Os onze ministros poderão dar interpretação constitucional ao ensono religioso nas escolas públicas brasileiras
São Paulo – O plenário do Supremo Tribunal Federal (STF) deve julgar nesta semana a Ação Direta de Inconstitucionalidade (ADI) 4.439, impetrada pela Procuradoria-Geral da República (PGR), que questiona a constitucionalidade do ensino religioso confessional nas escolas públicas de todo o país. O Decreto 7.107, de 2010, assinado pelo ex-presidente Luiz Inácio Lula da Silva, promulgou o acordo assinado entre o Brasil e o Vaticano em 2008, que, dentre outras coisas, reconhece “o ensino religioso, católico e de outras confissões religiosas” como disciplina das escolas públicas de ensino fundamental. A ação está sob relatoria do ministro Luís Roberto Barroso.
Para a PGR, apoiada por organizações que atuam no direito à educação, o ensino confessional na rede pública fere a laicidade do Estado brasileiro e pode abrir brechas para doutrinação e proselitismo religioso nas escolas. Isso porque a definição confessional pretende a promoção de determinada religião. A Constituição Federal, no artigo 210, reconhece que "o ensino religioso, de matrícula facultativa, constituirá disciplina dos horários normais das escolas públicas de ensino fundamental", mas não o caráter confessional.
Para as organizações, que figuram como amicus curiae – pessoa ou entidade que apresentam apoio a determinado entendimento de uma causa judicial –, o ensino religioso deve ser reservado à família, aos templos e às próprias escolas confessionais. Segundo a coordenadora executiva da ONG Ação Educativa e doutora em educação pela USP, Denise Carreira, o objetivo não é acabar com o ensino religioso, mas sim que o STF determine limites legais.
“Queremos que o supremo detalhe os limites negativos, ou seja, o que não pode ser feito. Não pode ter matrícula automática, por exemplo, já que a Constituição Federal delimita o ensino religioso como facultativo. Muitas redes matriculam automaticamente os alunos. Há uma ‘forçação de barra’. E também que não sejam contratados professores ligados às religiões, para evitar proselitismo ou doutrinação. Hoje, no Rio de Janeiro, quem escolhe os docentes são instituições religiosas”, explicou.
Em 15 de junho, o STF realizou audiência pública para discutir o tema.
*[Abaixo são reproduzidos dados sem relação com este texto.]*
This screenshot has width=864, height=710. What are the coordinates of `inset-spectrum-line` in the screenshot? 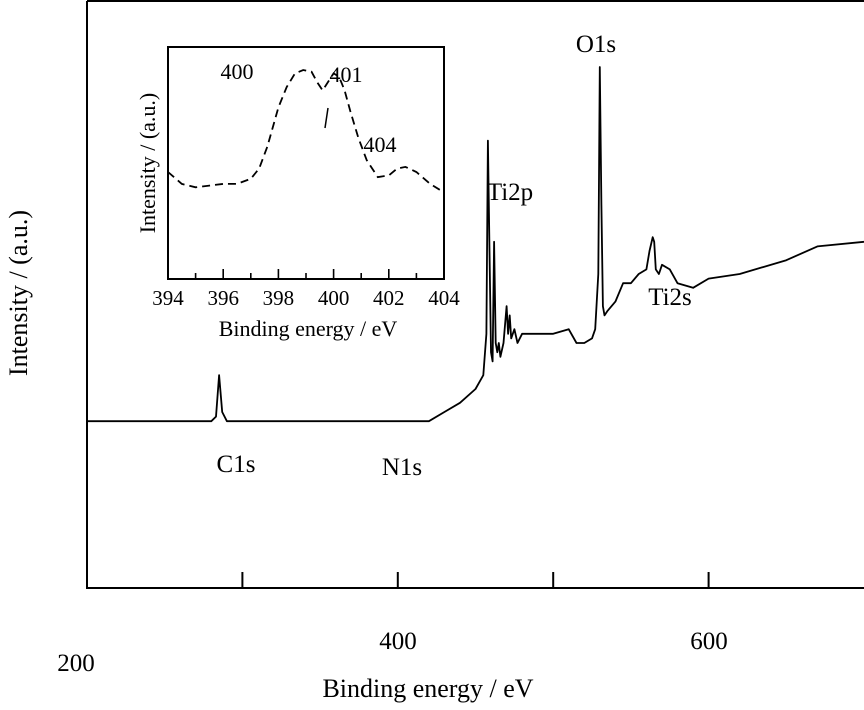 It's located at (306, 132). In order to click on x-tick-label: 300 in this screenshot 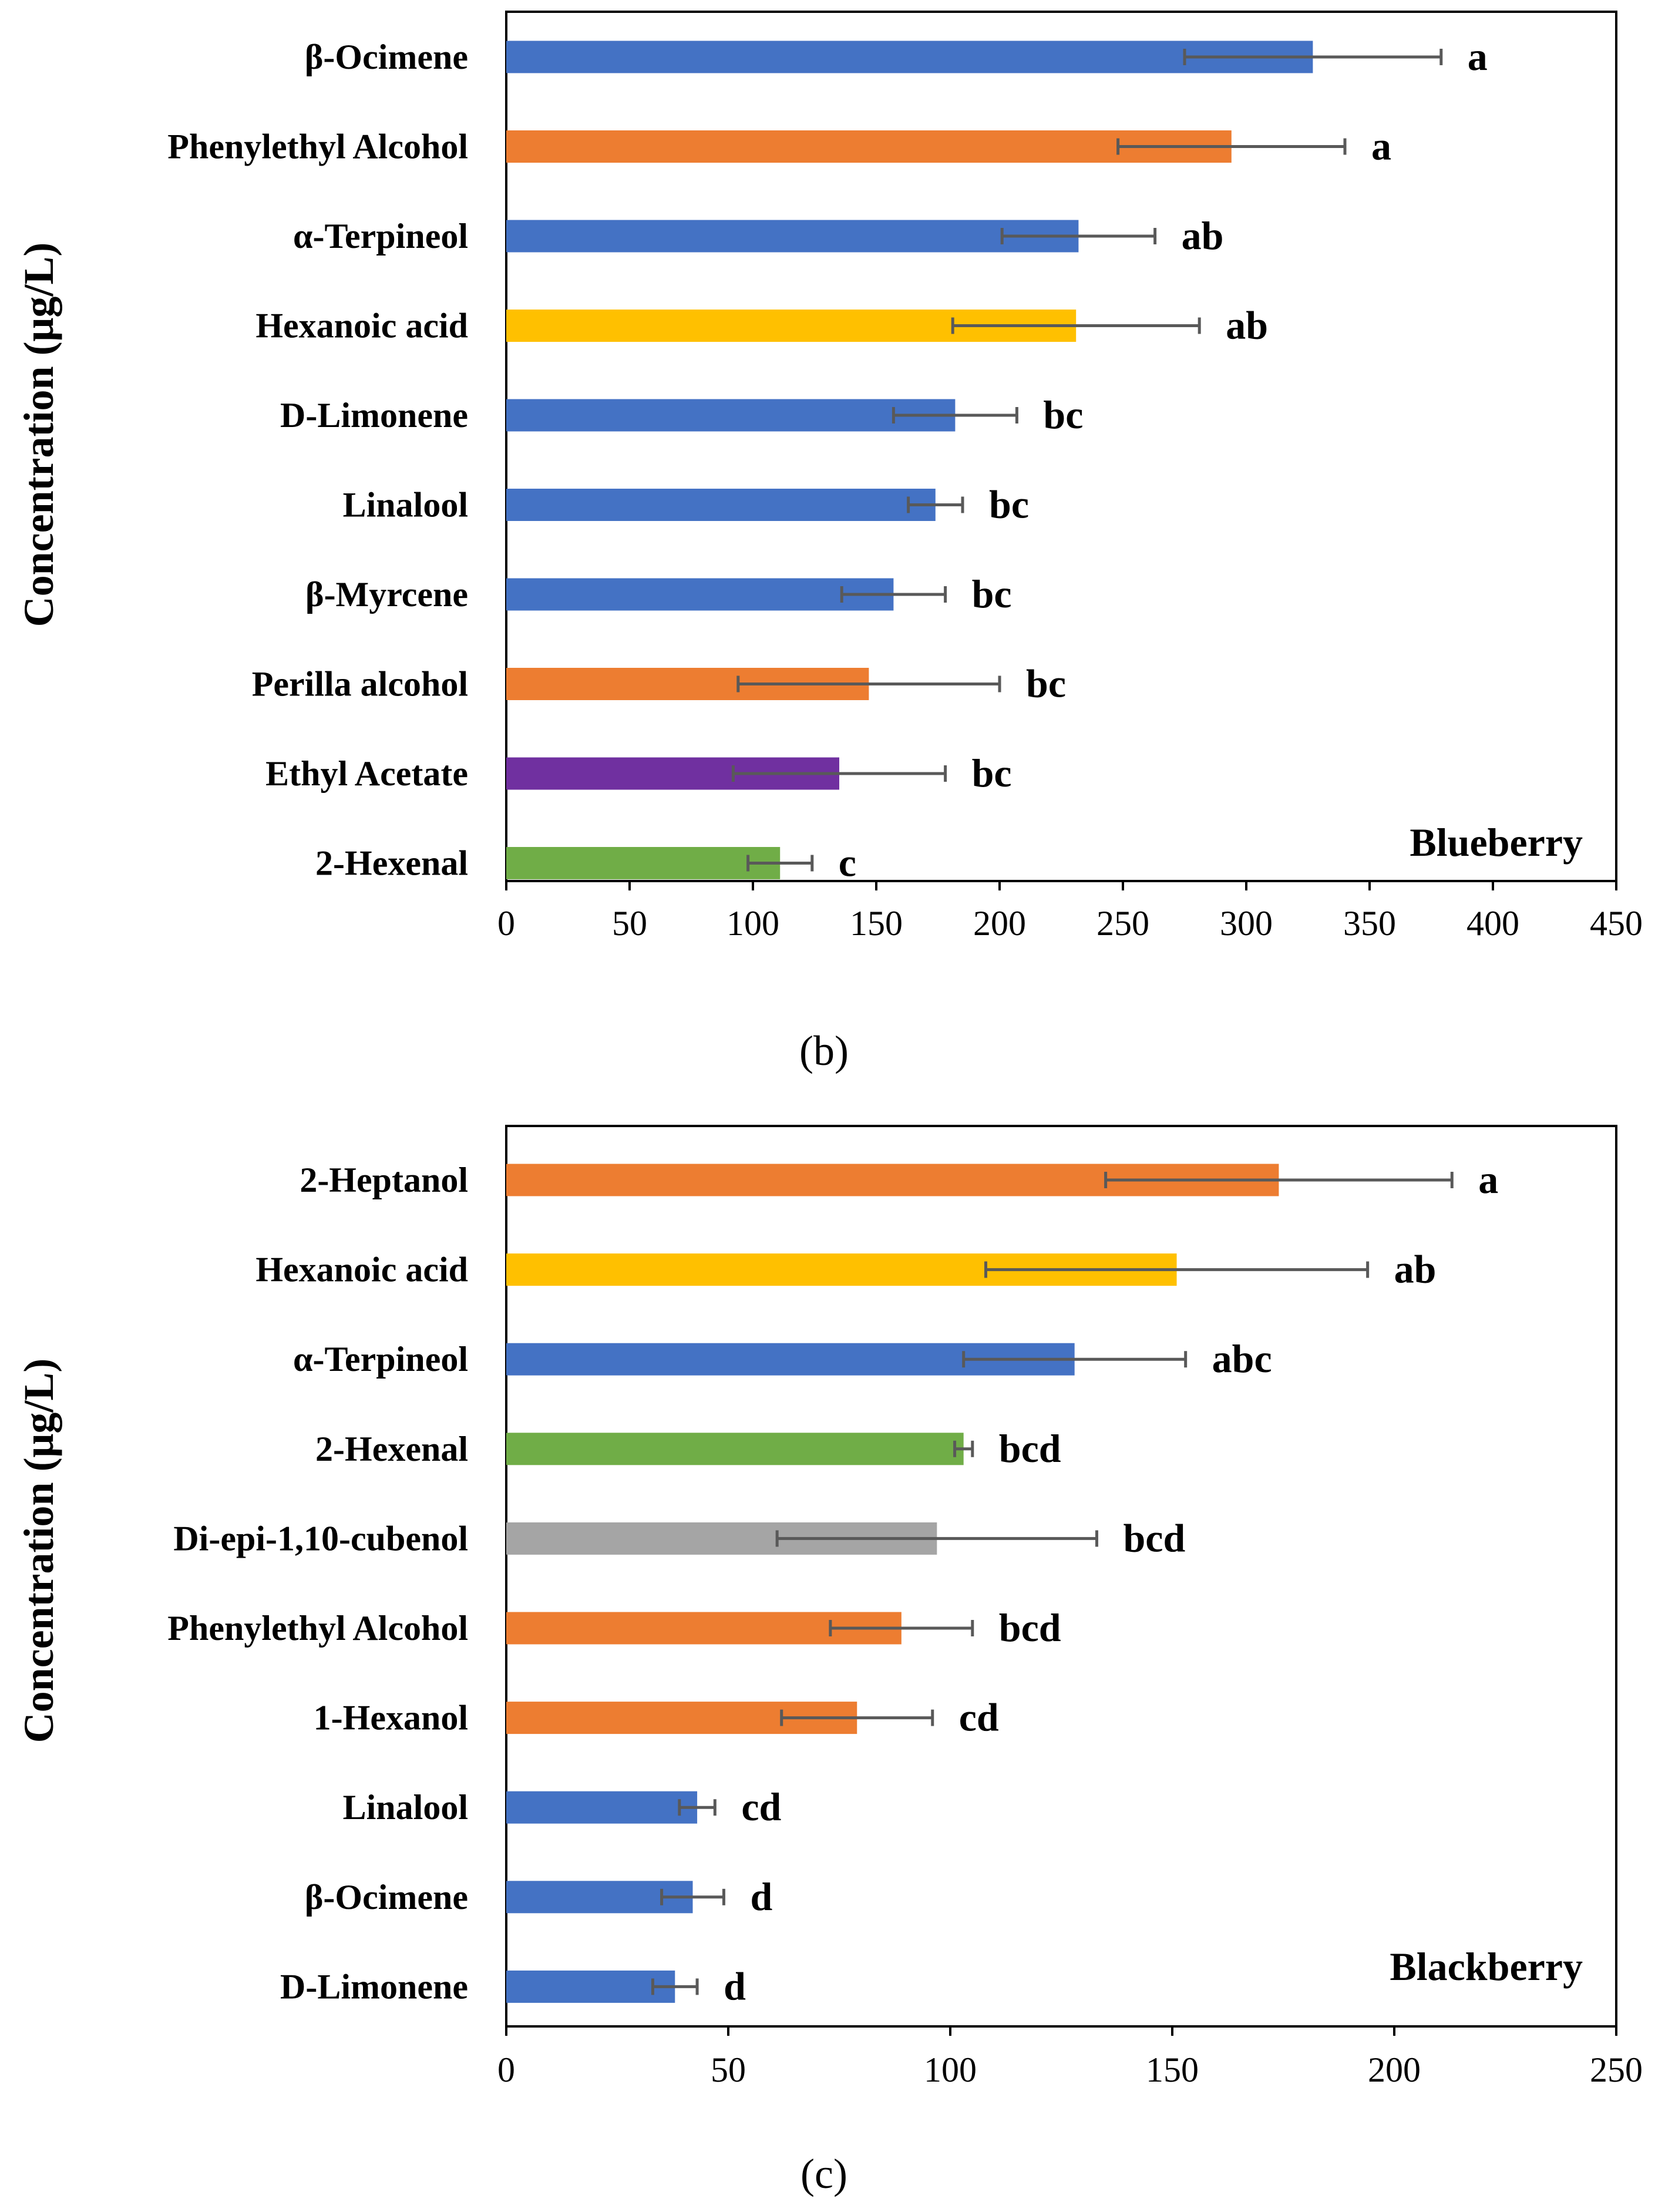, I will do `click(1246, 924)`.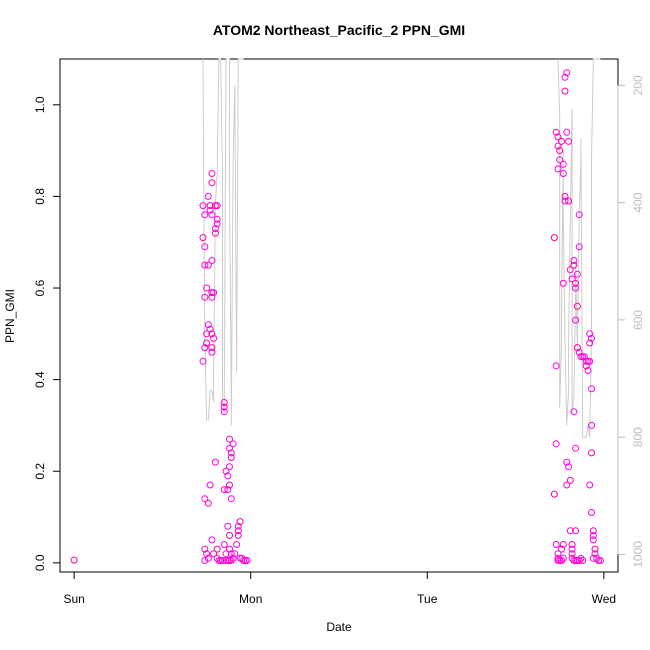 The width and height of the screenshot is (650, 650). What do you see at coordinates (40, 196) in the screenshot?
I see `y-tick-label: 0.8` at bounding box center [40, 196].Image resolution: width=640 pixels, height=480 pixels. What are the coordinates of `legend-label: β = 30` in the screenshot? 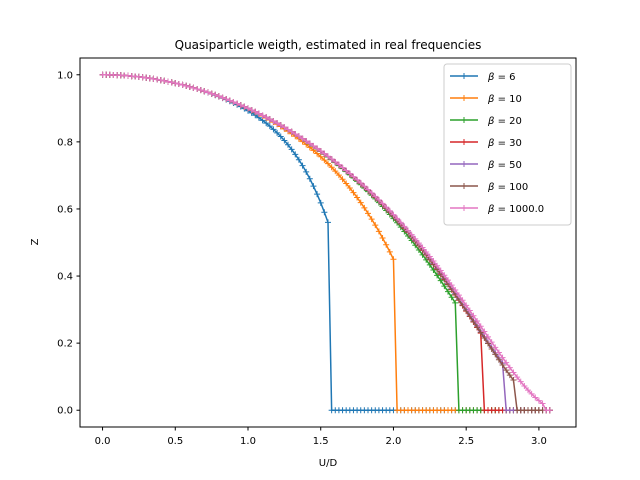 It's located at (504, 144).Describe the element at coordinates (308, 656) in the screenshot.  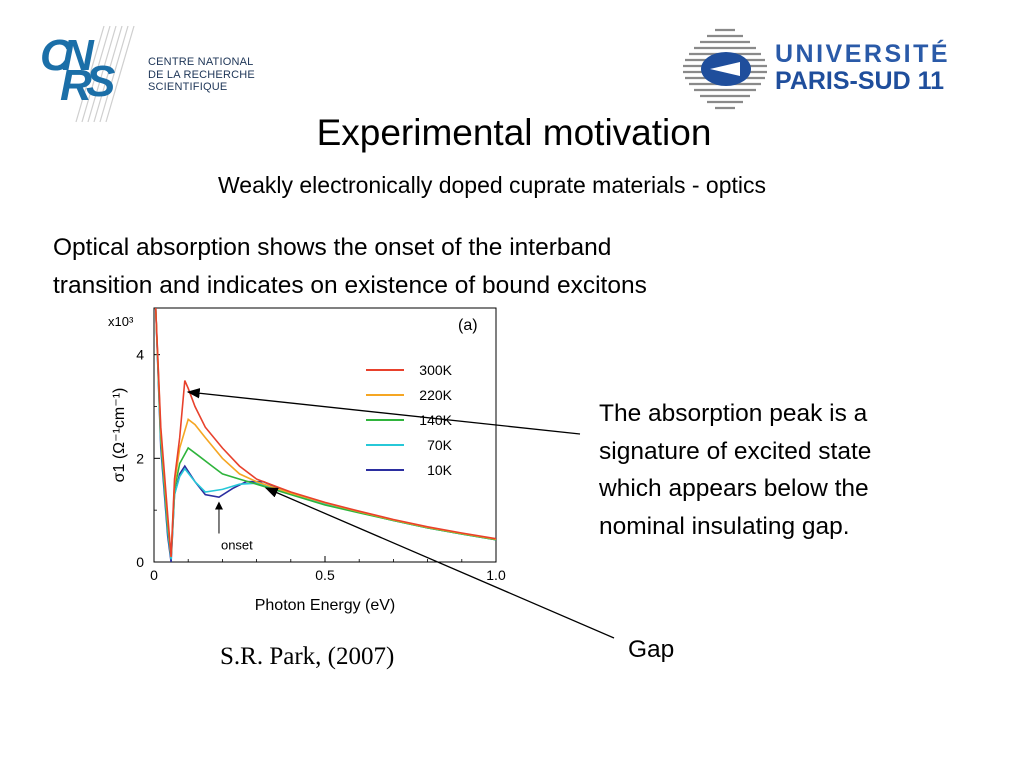
I see `citation: S.R. Park, (2007)` at that location. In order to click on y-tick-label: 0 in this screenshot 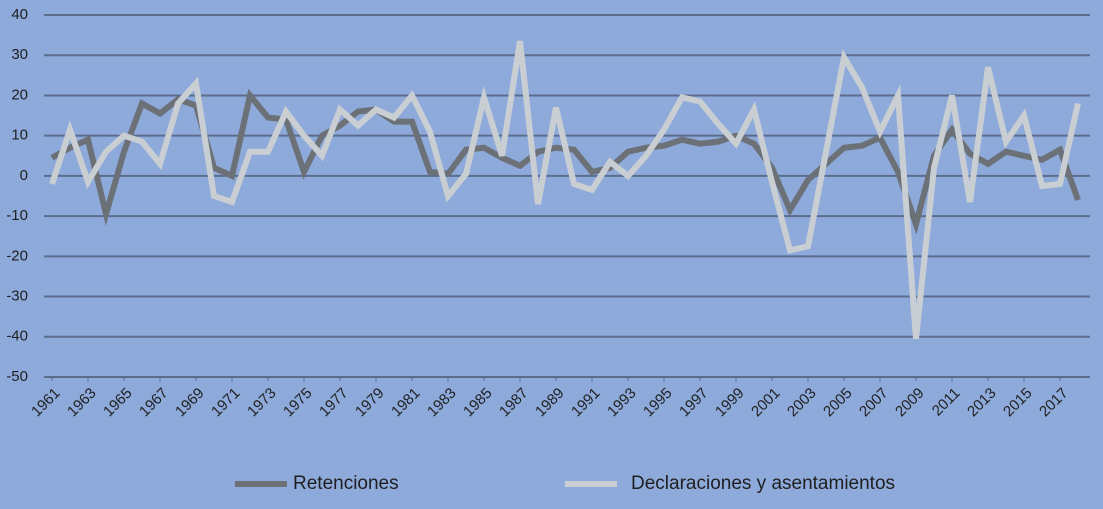, I will do `click(24, 176)`.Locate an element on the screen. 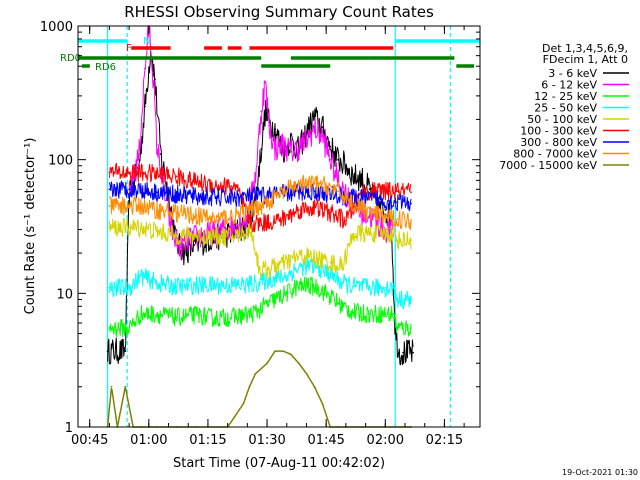  x-tick-label: 02:00 is located at coordinates (386, 440).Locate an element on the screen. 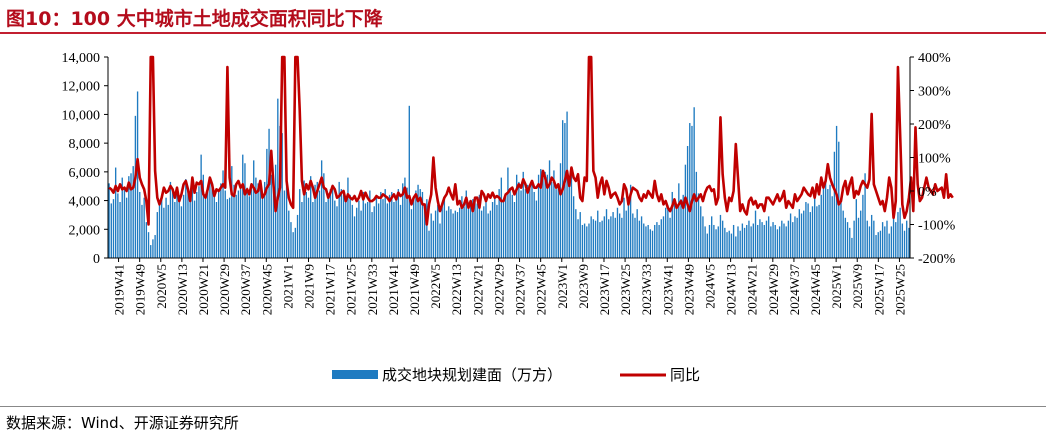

Nove organizações se manifestaram sobre o ensino religioso, a maioria delas no sentido de apoiar a ADI. O Conselho Nacional de Educação do Ministério da Educação ressaltou que o ensino religioso deve assegurar o respeito a diversidade e ser ministrado de forma laica, sob um contexto histórico e abordando a perspectiva das várias religiões, apoiando o entendimento da PGR.
O advogado Gilberto Antonio Viana Garcia, do Instituto dos Advogados Brasileiros (IAB), defendeu que o Estado não pode financiar o ensino de qualquer confissão religiosa em específico e deve adotar o modelo não confessional. Para a entidade, a adoção do ensino religioso “católico e de outras confissões” pelas escolas públicas, fere o princípio da isonomia. “Isso porque apenas a Igreja Católica, representada pelo Vaticano, possui status de Estado e pode firmar acordos com o Estado brasileiro, algo impossível a outras religiões”, explicou Garcia.
O deputado Pastor Eurico (PSB/PE), integrantes da Frente Parlamentar Mista Permanente em Defesa da Família – a chamada Bancada Evangélica – defendeu o ensino religioso, que, no seu entender, “leva as pessoas a aprender mais sobre valores e relacionamentos interpessoais”. O diplomata Luiz Felipe de Seixas Corrêa, embaixador do Brasil junto à Santa Sé (Vaticano), defendeu que o ensino religioso seja confessional. “Caso contrário, o legislador teria usado a expressão ‘ensino de religião’”, pontuou. “Interpretar o ensino religioso como o da história das religiões não é compatível nem com a letra nem com o espírito da lei”, completou.
Denise defendeu que a ideia de apresentar valores morais, de respeito e solidariedade está contemplada pelas Diretrizes Nacionais para a Educação em Direitos Humanos, descrita na Resolução nº 1, de 30 de maio de 2012, do Ministério da Educação. “Não é necessário mobilizar religiões para isso. Sobretudo considerando os conflitos religiosos no Brasil, que estão cada vez mais acirrados. O ensino religioso acaba funcionando de forma contrária a isso, ampliando conflitos e a desigualdade na escola pública”, afirmou.